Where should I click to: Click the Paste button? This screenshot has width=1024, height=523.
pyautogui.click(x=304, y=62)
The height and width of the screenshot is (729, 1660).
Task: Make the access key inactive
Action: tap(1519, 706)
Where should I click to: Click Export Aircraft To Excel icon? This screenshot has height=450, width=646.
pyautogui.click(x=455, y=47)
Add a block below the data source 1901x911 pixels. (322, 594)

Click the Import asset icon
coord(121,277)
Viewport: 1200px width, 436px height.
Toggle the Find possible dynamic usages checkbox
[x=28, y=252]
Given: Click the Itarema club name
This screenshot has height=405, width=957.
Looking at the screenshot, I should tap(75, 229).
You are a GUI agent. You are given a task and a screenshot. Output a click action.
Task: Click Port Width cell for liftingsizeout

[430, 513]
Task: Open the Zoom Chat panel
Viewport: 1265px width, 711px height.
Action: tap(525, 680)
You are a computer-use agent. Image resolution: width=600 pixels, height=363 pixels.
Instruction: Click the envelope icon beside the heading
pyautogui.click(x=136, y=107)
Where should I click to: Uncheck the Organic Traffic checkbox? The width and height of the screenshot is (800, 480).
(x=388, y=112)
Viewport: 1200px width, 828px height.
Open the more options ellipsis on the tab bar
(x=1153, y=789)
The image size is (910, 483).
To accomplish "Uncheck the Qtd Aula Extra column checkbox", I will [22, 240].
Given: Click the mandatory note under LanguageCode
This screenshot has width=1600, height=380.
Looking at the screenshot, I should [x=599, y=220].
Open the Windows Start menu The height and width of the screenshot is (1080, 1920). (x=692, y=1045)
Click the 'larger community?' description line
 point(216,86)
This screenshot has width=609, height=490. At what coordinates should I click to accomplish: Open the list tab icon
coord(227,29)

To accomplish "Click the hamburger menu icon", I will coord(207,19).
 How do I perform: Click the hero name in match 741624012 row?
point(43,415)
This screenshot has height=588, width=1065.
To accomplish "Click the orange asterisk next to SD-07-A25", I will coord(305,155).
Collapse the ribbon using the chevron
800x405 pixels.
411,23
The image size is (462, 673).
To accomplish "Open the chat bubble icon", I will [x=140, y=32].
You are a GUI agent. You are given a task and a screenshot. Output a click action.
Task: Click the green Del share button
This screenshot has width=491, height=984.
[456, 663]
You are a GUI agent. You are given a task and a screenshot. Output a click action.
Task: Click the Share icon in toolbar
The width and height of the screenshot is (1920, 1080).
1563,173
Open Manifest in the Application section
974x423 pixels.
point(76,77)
- - - -
* _PROBLEM_
Can you duplicate the lines of the listing above, from the one containing "The image size is (910, 483)." through the one containing "I will coord(207,19).", inclusive?

* _RESPONSE_
The image size is (910, 483).
To accomplish "Uncheck the Qtd Aula Extra column checkbox", I will [22, 240].
Given: Click the mandatory note under LanguageCode
This screenshot has width=1600, height=380.
Looking at the screenshot, I should [x=599, y=220].
Open the Windows Start menu The height and width of the screenshot is (1080, 1920). (x=692, y=1045)
Click the 'larger community?' description line
 point(216,86)
This screenshot has width=609, height=490. At what coordinates should I click to accomplish: Open the list tab icon
coord(227,29)

To accomplish "Click the hamburger menu icon", I will coord(207,19).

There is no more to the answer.